• _Problem statement_: Please print exactly the lines from the line containing "Given: Open the КЭС 6.2 weak topic row" through the end of the data, no more, and keep pictures out of the copy.
┌────────
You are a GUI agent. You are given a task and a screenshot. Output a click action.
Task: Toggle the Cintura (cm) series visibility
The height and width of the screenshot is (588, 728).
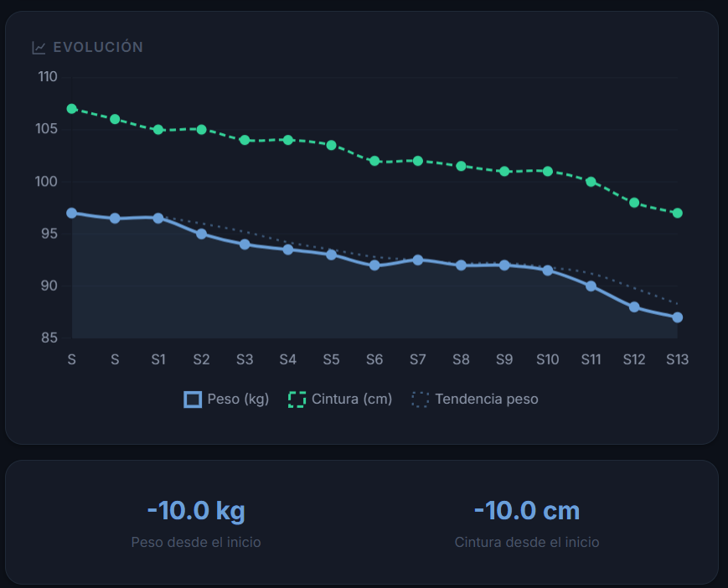tap(339, 399)
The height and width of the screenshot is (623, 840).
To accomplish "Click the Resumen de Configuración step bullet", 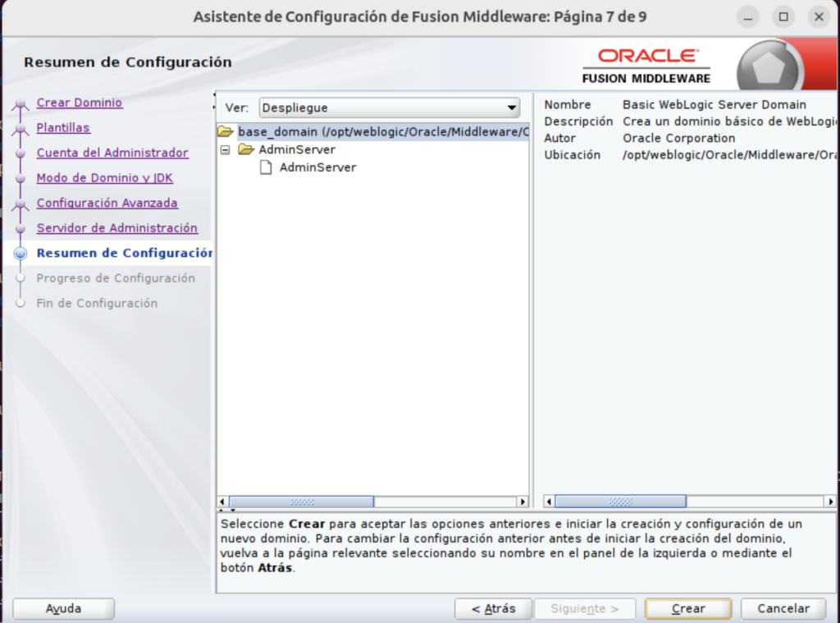I will [x=21, y=254].
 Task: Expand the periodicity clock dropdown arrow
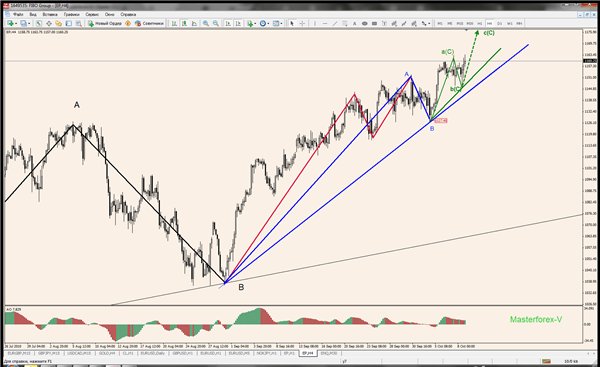[269, 23]
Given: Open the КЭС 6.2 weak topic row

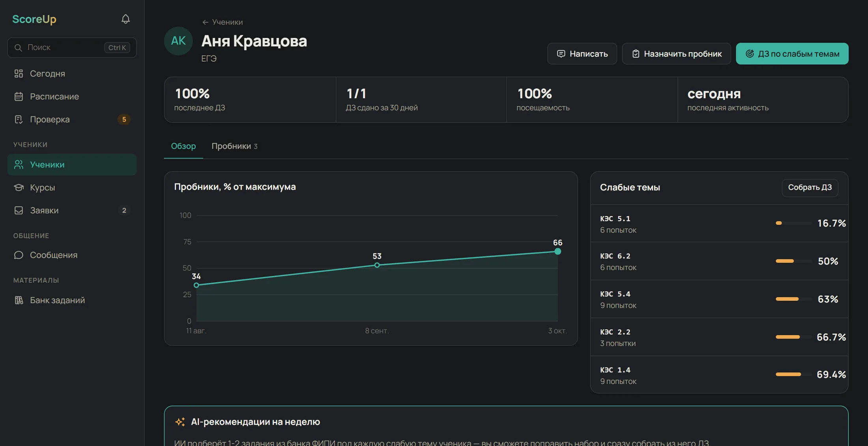Looking at the screenshot, I should pyautogui.click(x=719, y=261).
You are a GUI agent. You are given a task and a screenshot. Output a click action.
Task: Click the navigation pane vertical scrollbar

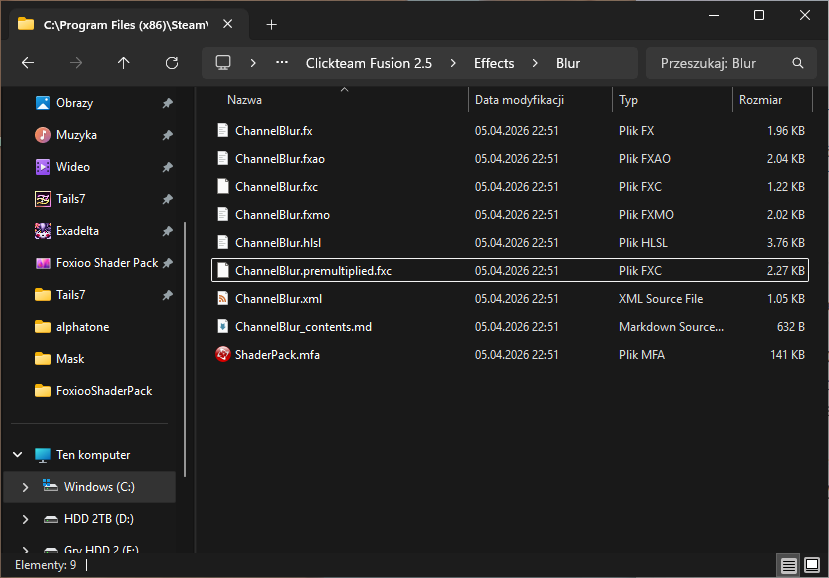tap(185, 300)
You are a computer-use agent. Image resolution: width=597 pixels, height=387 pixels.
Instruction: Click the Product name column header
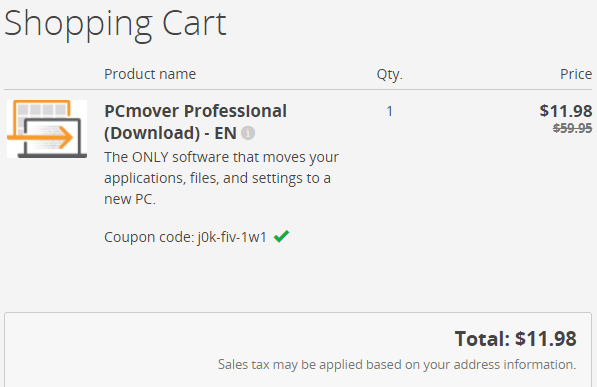(x=150, y=74)
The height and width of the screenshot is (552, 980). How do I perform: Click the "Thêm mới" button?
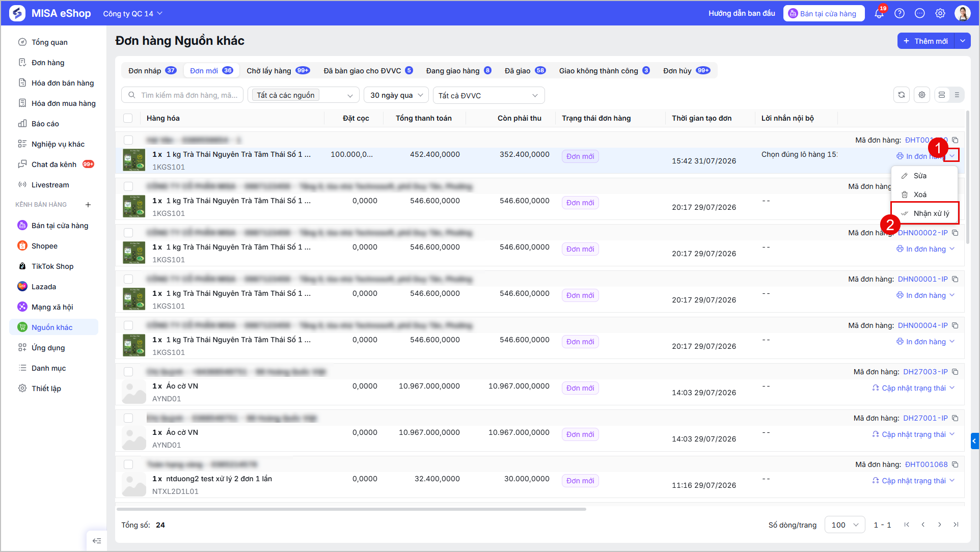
└────────
• _Your response_:
Given: Open the КЭС 6.2 weak topic row

Looking at the screenshot, I should pyautogui.click(x=719, y=261).
You are a GUI agent. You are given a task and a screenshot. Output a click action.
Task: Click the navigation pane vertical scrollbar

tap(185, 300)
You are a computer-use agent. Image resolution: width=597 pixels, height=387 pixels.
Instruction: Click the Product name column header
(x=150, y=74)
The height and width of the screenshot is (552, 980). How do I perform: Click the "Thêm mới" button?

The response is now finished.